加えて、物語の核となる部分にエモーショナルで美しいものが沢山あると感じます。母親の存在もこの作品のひとつのモチーフですが、アニメーションのストーリーには母親が不在であることも多いと感じていて。“母なる存在”が物語の中心となっている部分にも惹かれました。
ーー監督から「私がフィルムメーカーとして優先する要素を満たしていた」とコメントがありましたが、クリス監督が優先する要素とは何なのでしょうか?
クリス:原作がある作品でも、オリジナルでも、いずれにせよ読んでいる時やアイデアを考えている際にシーンが浮かぶことがあります。自分と物語が繋がっている感覚と言いますか。
原作のキラリたち雁(ガン)が飛翔するシーンを読んだ時、本当に美しい映像が浮かんできました。
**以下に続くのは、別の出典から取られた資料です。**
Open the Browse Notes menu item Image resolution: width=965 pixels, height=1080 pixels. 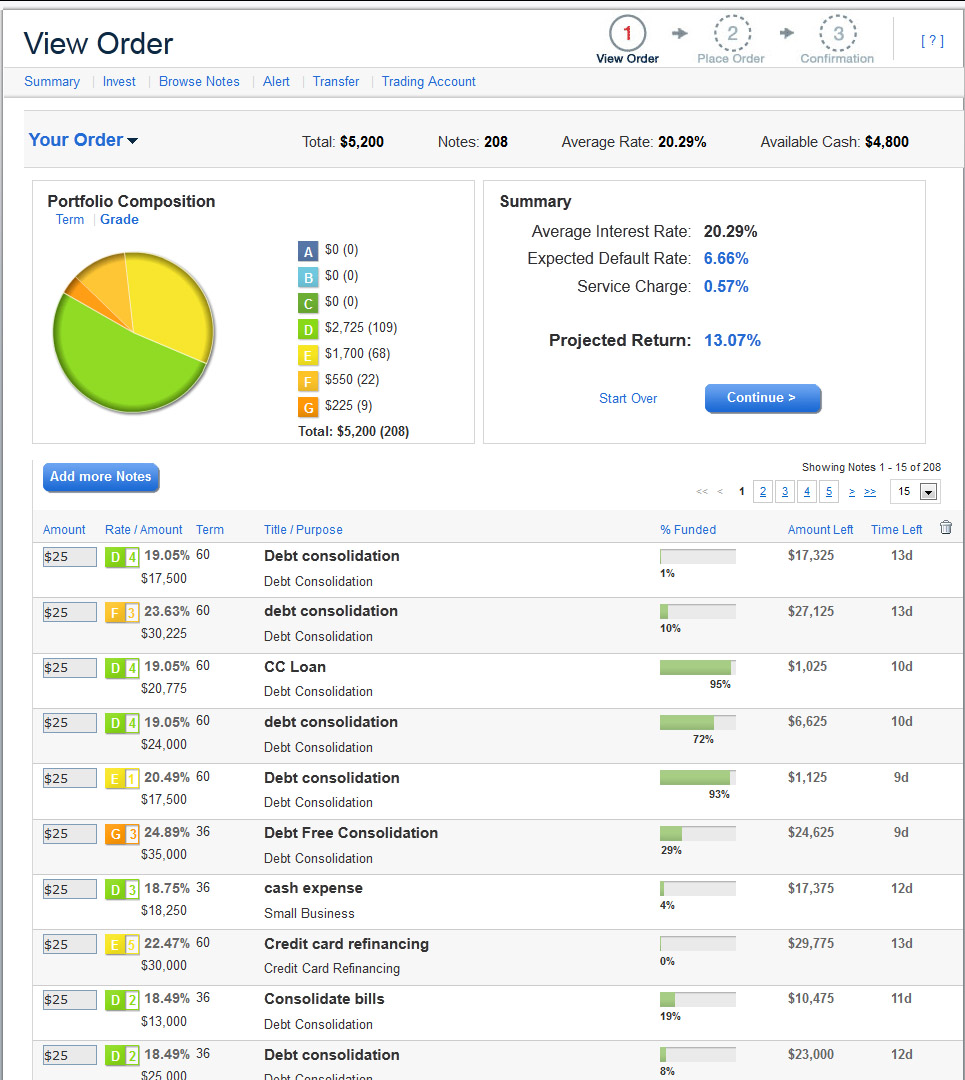[199, 82]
今回はそのシーンを楽しみに、原動力として楽しく作業することができたんです。
アニメーターも役者さんの演技も音楽も、私の想像の何倍も素晴らしいものを作って、作品づくりに貢献してくれています。本当に驚かされる現場でしたね。アニメーション制作は決して楽な仕事ではありませんが、本作はずっと楽しくて、最初のインスピレーションを失うことなく作り続けることができました。
ーー監督が愛するロボットがメインに据えられていたことも影響していたのでしょうか?
監督:その通りです。どんな作品でも、ロボットが少しでも登場すると好きになってしまいます。私がロボット好きだということは妻に言われて初めて気づいたんですよ(笑)。
妻から「人間や動物のキャラクターだと、要素が多いから気が散ってしまう。ロボットは必要最低限で、要素が削がれているから好きなんじゃない?」と言われて納得しました。ロボットには年齢、ジェンダー、出身などがありません。そういう無機質さに魅力を感じてしまうのかもしれませんね。